Joe Holden isn’t a quitter. After six spine surgeries and countless hours of traditional physical therapy in eight years, the Manalapan resident still needed a wheelchair to get around. For Joe, that wasn’t living.
Joe suffers from spinal stenosis, a narrowing of the spinal canal that puts pressure on the spinal cord and the nerves within the spine. The condition can cause pain, numbness, and muscle weakness. Despite years of painful surgeries and therapy, Joe continued to lose his ability to walk, until a year ago when he was referred for physical therapy at CentraState’s OceanFirst Rehabilitation Center. At that point, Joe began one-on-one aquatic therapy with physical therapist assistant Jon Viloria, under the direction of a CentraState physical therapist.
“Your body has muscles to stabilize and hold it upright and muscles that enable it to move,” explains Jon. “We focused Joe’s therapy program on the specific muscle groups that were challenging him.”
By leveraging the water’s buoyancy, Joe was able to focus first on the muscles used to move.

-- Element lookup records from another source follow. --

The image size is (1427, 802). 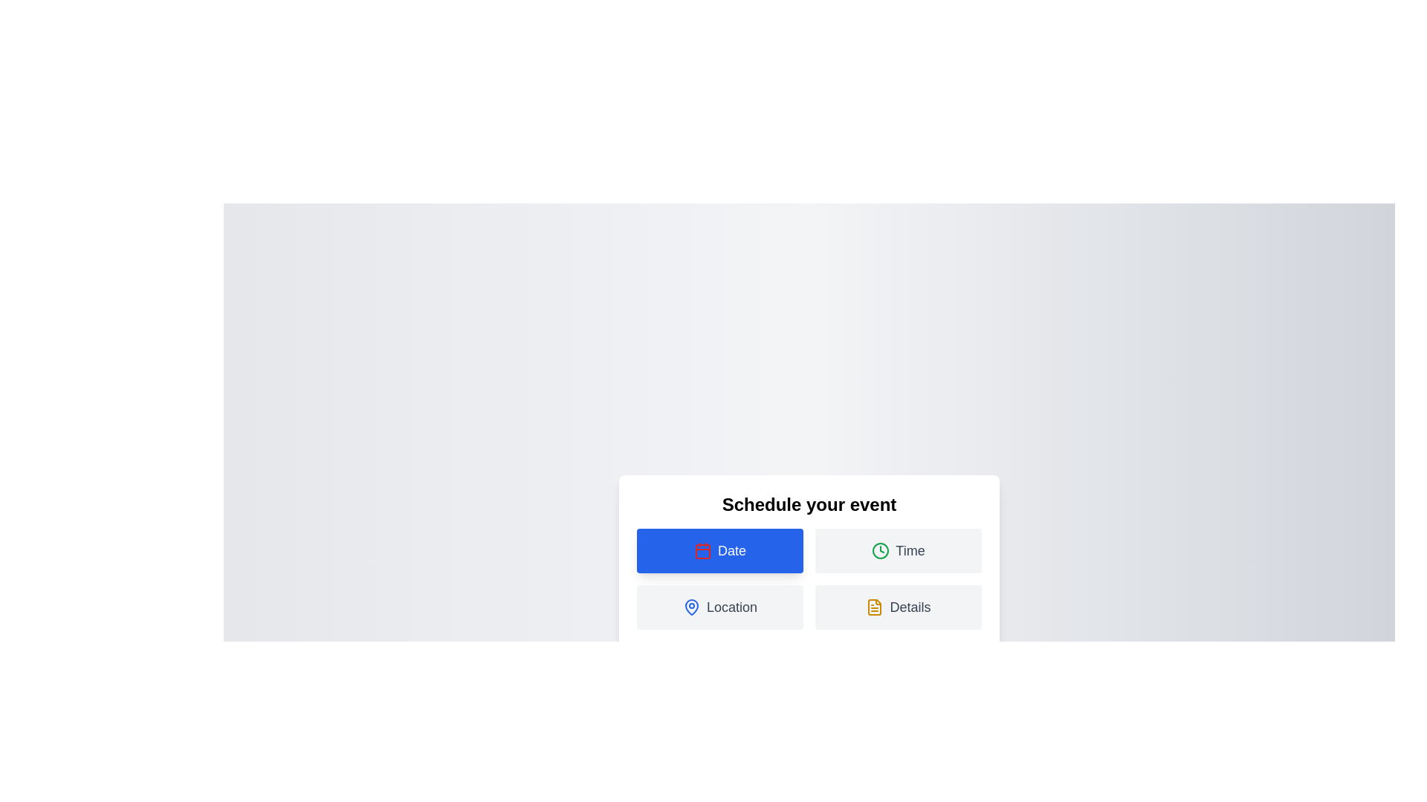 I want to click on the time-related setting button located in the first row and second column of the grid layout, so click(x=898, y=551).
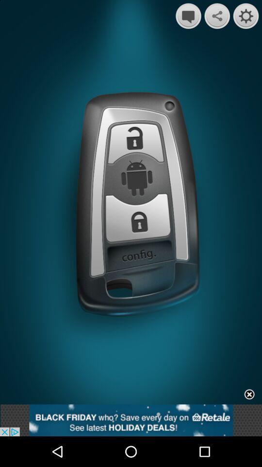  Describe the element at coordinates (246, 16) in the screenshot. I see `setting` at that location.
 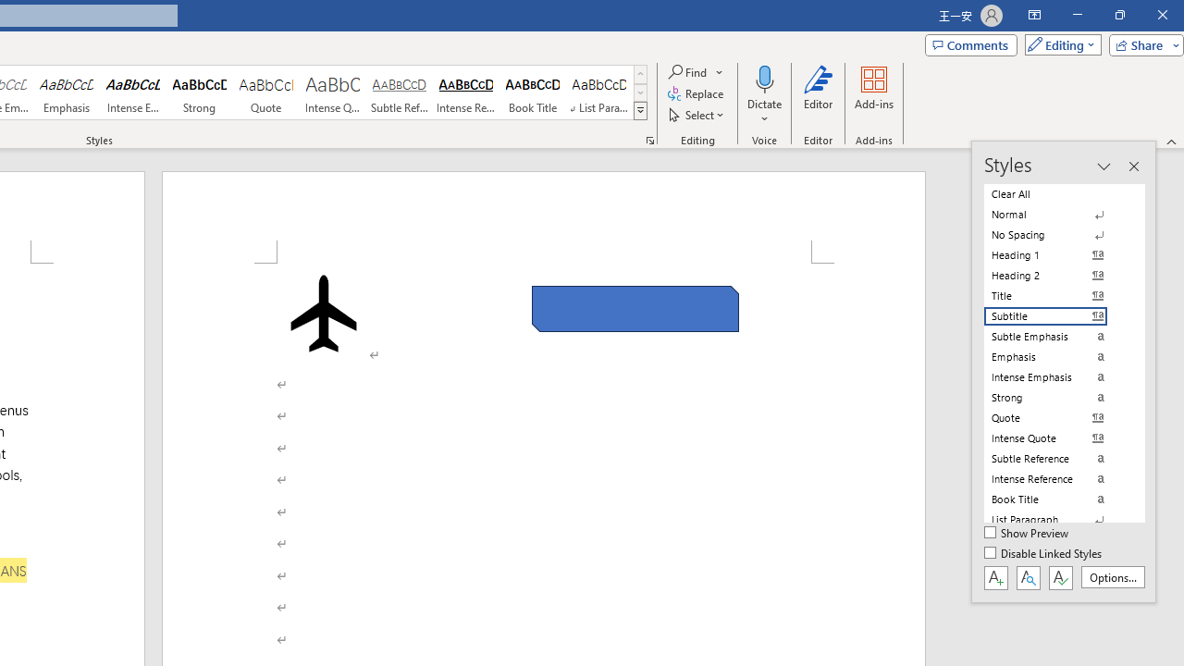 What do you see at coordinates (1060, 576) in the screenshot?
I see `'Class: NetUIButton'` at bounding box center [1060, 576].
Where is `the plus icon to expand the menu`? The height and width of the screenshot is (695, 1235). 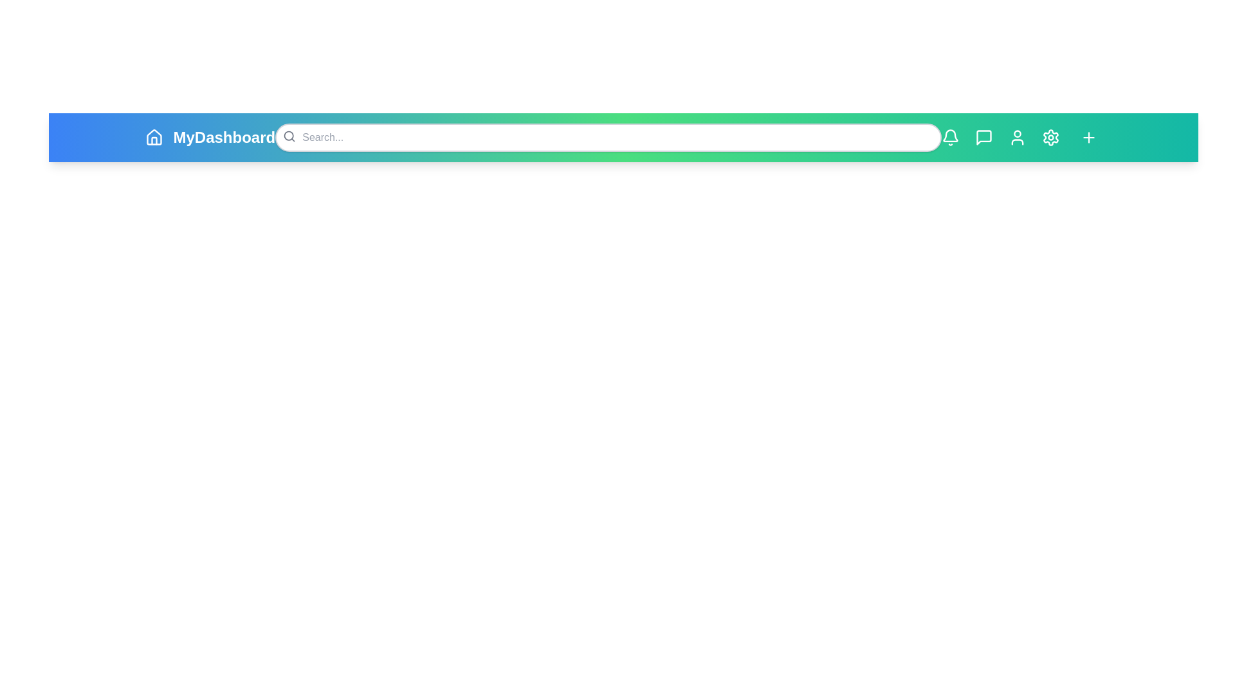 the plus icon to expand the menu is located at coordinates (1088, 137).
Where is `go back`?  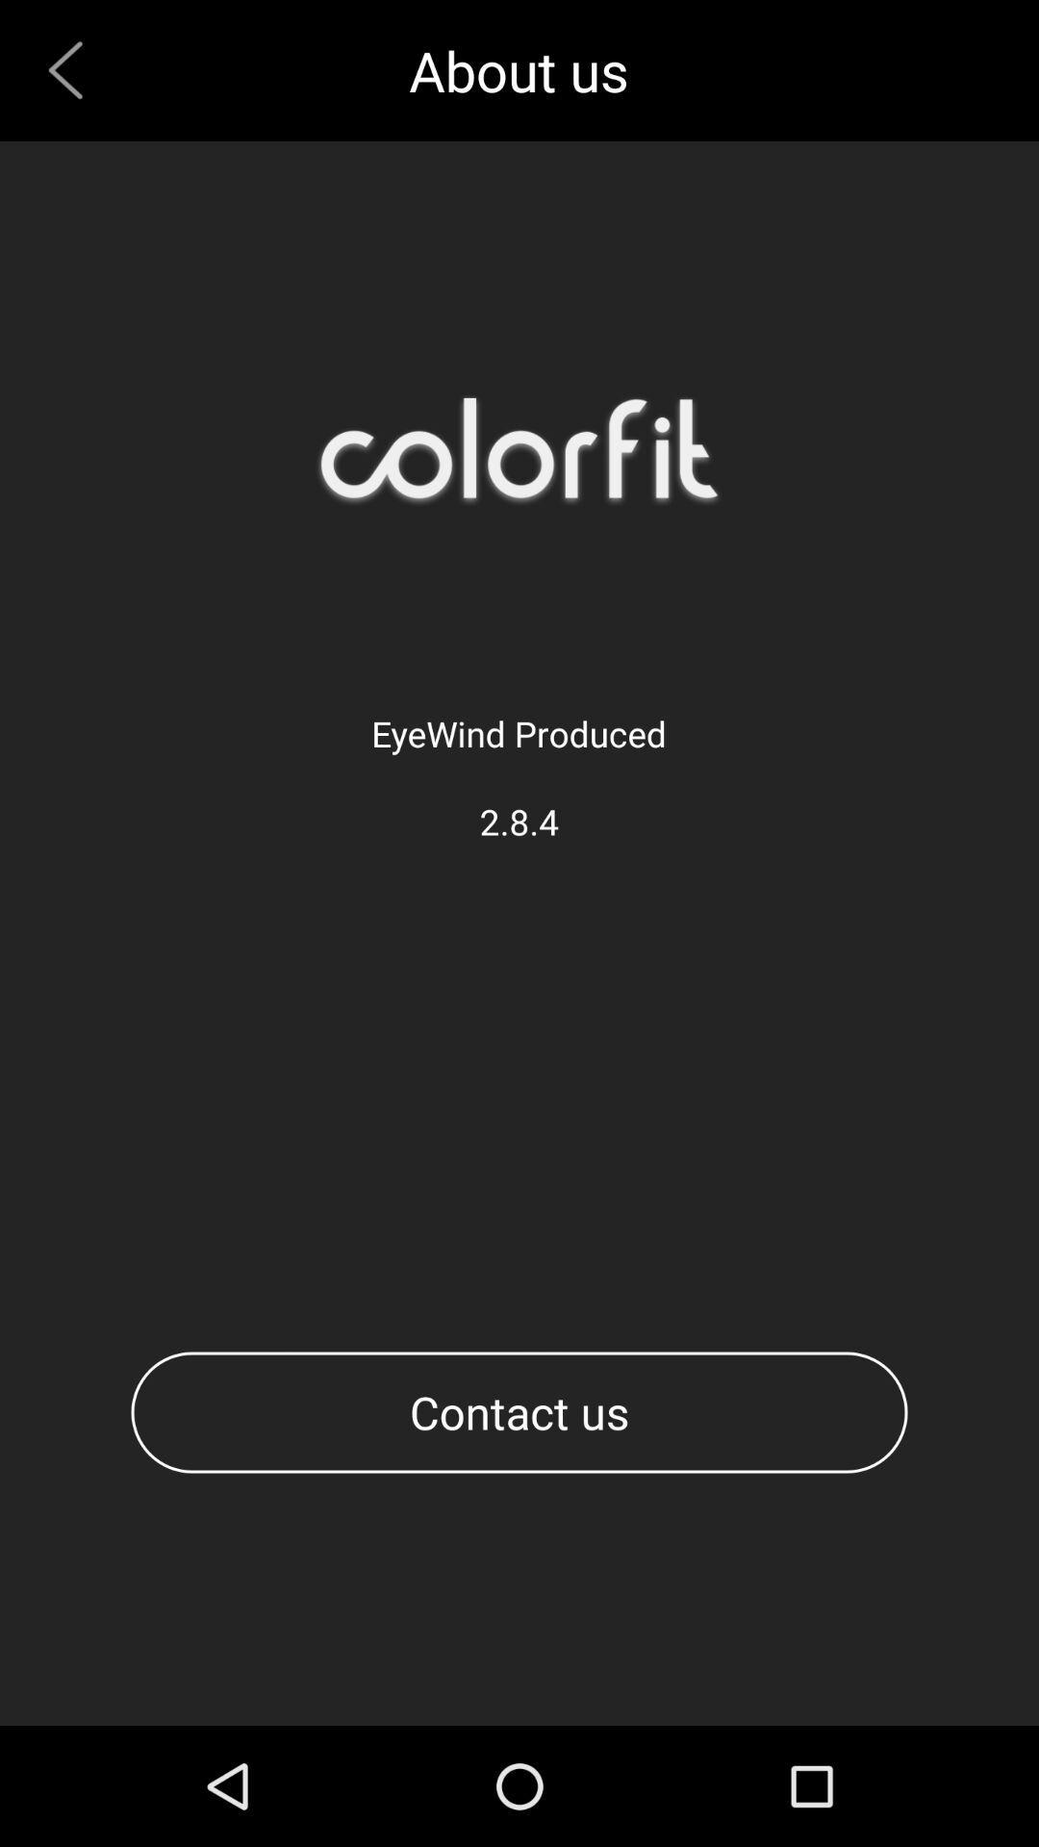 go back is located at coordinates (72, 70).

Because he developed a limp, goals of therapy included improving his posture and balance, and retraining the muscles used when walking. After three months of aquatic therapy, Joe graduated to land-based physical therapy to work his body’s stabilizing muscles as well as his movement muscles.
Moving On to the Next Phase
The intense, second phase of therapy included a variety of unconventional exercises. The “magic carpet ride” exercise was used to strengthen Joe’s legs. During this exercise, another therapist sat on a towel with a rope tied around his waist while Joe held the rope and pulled him across the gym. Performing the exercise properly required him to use each leg equally while walking tall and not hunched. Because Joe was afraid of falling and not being able to get up, another exercise concentrated on helping him learn the sequence of movements to get up safely on his own.
“Joe may not be an athlete, but we treated him like one so he could regain his confidence and mobility,” explains Jon.
When Joe began therapy, he was tired, weak, and heavily reliant on a wheelchair. After a few weeks of therapy, he progressed to using a walker. No longer in therapy, he now uses a cane most days.
“Jon was tough on me, but now I’m standing straighter, walking taller, and feeling stronger with a lot less pain,” Joe says. “Friends say I look like a different person—and I feel like one, too.”